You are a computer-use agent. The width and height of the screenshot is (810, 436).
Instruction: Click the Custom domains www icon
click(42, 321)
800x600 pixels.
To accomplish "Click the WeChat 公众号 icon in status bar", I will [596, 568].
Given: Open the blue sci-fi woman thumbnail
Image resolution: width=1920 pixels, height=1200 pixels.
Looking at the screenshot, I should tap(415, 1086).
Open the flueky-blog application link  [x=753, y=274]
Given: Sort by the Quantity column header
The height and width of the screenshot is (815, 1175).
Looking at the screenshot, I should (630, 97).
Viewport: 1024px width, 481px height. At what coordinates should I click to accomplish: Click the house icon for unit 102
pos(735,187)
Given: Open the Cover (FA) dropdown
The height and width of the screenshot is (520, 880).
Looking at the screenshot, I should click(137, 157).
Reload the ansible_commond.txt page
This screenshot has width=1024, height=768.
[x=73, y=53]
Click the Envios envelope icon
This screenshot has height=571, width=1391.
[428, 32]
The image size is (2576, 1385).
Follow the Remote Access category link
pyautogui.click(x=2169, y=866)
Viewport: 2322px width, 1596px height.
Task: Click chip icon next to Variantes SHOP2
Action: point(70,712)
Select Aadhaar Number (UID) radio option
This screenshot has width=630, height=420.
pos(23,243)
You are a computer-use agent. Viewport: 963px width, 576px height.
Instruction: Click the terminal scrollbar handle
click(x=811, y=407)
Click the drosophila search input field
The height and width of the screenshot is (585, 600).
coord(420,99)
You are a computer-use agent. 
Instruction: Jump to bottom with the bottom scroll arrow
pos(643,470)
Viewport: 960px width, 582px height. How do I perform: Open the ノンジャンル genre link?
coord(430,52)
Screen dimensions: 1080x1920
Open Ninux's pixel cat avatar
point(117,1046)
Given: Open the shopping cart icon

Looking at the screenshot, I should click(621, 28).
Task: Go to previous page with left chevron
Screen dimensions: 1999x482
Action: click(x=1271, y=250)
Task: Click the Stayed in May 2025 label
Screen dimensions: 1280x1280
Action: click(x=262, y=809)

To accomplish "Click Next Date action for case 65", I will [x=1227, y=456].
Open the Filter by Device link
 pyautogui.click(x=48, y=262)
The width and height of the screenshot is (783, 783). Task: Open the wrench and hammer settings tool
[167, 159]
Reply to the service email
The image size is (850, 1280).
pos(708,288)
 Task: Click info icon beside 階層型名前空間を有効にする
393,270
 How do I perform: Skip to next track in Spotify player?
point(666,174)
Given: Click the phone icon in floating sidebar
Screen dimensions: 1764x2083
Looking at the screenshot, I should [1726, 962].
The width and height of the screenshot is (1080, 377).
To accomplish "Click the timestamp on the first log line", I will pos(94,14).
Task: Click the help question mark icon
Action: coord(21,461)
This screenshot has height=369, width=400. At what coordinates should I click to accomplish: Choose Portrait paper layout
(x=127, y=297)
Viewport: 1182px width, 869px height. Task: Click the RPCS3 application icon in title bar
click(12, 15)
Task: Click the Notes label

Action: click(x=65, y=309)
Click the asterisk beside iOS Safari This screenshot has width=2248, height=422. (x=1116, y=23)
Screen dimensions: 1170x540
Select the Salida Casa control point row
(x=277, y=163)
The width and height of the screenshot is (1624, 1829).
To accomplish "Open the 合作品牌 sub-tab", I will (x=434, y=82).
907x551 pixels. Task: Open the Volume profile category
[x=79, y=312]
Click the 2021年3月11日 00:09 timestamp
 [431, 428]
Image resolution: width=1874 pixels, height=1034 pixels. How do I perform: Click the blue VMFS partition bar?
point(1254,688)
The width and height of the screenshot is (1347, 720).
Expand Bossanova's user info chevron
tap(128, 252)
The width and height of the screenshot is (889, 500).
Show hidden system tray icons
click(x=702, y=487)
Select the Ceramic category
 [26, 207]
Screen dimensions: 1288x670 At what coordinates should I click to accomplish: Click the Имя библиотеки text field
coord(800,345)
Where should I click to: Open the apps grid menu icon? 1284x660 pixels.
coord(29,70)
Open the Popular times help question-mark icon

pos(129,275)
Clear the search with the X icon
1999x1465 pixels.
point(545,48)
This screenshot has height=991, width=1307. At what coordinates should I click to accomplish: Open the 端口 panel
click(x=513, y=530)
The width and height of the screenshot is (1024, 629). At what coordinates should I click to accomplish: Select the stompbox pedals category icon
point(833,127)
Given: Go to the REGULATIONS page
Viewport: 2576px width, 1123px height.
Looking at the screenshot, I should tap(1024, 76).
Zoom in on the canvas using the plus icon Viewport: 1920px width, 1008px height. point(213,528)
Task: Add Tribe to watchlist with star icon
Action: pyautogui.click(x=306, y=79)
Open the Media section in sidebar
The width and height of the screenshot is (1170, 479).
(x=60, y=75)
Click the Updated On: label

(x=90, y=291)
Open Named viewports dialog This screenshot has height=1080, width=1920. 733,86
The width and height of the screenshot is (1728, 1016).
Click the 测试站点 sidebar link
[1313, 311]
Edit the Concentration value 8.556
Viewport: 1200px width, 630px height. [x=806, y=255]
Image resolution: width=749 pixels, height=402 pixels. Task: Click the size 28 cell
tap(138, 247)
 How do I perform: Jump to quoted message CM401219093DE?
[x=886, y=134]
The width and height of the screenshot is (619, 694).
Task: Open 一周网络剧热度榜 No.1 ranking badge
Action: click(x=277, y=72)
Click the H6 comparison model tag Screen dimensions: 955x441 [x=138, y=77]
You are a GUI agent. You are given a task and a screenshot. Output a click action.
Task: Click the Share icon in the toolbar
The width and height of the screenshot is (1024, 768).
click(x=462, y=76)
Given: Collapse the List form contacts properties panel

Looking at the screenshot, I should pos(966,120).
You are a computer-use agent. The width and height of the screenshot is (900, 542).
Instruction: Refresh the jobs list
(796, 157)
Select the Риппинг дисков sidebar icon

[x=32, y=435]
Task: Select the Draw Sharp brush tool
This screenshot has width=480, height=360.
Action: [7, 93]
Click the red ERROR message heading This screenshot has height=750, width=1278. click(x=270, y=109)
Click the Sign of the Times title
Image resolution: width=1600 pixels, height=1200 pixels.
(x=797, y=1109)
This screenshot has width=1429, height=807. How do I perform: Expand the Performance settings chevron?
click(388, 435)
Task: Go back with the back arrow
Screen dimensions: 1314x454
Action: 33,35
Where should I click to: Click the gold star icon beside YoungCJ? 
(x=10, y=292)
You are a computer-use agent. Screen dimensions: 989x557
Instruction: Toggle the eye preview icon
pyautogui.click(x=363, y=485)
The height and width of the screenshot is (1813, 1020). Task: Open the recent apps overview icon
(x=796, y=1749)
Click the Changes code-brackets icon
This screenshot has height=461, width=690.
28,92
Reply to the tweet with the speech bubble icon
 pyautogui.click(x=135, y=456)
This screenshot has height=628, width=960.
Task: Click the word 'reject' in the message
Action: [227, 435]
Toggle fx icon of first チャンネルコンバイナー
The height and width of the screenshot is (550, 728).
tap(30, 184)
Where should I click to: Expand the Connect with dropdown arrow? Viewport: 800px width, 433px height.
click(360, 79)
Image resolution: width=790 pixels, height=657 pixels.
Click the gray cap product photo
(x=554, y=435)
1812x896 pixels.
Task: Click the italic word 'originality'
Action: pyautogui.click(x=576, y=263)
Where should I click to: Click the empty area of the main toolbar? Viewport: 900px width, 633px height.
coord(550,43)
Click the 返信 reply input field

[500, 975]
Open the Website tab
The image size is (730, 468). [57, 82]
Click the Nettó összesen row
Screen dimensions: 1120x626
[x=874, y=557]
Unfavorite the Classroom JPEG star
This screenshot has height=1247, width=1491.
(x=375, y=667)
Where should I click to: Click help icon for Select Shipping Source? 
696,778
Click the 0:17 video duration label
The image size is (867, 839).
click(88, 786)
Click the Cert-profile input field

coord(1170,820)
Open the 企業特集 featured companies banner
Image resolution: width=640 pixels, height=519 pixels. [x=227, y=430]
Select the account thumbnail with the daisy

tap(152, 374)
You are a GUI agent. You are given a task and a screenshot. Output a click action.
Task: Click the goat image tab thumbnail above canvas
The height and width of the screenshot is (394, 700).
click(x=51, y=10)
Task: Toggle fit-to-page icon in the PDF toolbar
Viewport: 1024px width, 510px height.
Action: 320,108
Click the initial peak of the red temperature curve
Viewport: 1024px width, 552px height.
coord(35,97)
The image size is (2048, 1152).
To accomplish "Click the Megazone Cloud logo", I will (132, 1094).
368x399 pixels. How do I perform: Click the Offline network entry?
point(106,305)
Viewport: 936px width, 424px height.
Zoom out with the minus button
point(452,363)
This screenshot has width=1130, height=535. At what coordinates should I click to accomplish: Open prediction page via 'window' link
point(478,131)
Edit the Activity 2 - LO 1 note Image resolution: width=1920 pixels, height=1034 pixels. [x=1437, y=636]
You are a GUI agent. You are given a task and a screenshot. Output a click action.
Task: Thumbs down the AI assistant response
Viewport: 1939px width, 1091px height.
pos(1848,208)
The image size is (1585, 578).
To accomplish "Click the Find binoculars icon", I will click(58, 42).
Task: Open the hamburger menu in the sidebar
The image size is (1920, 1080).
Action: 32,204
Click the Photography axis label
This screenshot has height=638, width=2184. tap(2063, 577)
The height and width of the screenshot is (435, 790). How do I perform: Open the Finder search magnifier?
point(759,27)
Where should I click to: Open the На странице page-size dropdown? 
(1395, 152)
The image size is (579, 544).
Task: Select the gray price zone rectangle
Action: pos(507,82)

◆ PROBLEM TO SOLVE:
Can you reproduce, word for word, the lines running from the one that contains "is (900, 542)." to the one that contains "pyautogui.click(x=363, y=485)", with both of those lines included?

◆ TASK SOLUTION:
You are a computer-use agent. The width and height of the screenshot is (900, 542).
Instruction: Refresh the jobs list
(796, 157)
Select the Риппинг дисков sidebar icon

[x=32, y=435]
Task: Select the Draw Sharp brush tool
This screenshot has width=480, height=360.
Action: [7, 93]
Click the red ERROR message heading This screenshot has height=750, width=1278. click(x=270, y=109)
Click the Sign of the Times title
Image resolution: width=1600 pixels, height=1200 pixels.
(x=797, y=1109)
This screenshot has width=1429, height=807. How do I perform: Expand the Performance settings chevron?
click(388, 435)
Task: Go back with the back arrow
Screen dimensions: 1314x454
Action: 33,35
Where should I click to: Click the gold star icon beside YoungCJ? 
(x=10, y=292)
You are a computer-use agent. Screen dimensions: 989x557
Instruction: Toggle the eye preview icon
pyautogui.click(x=363, y=485)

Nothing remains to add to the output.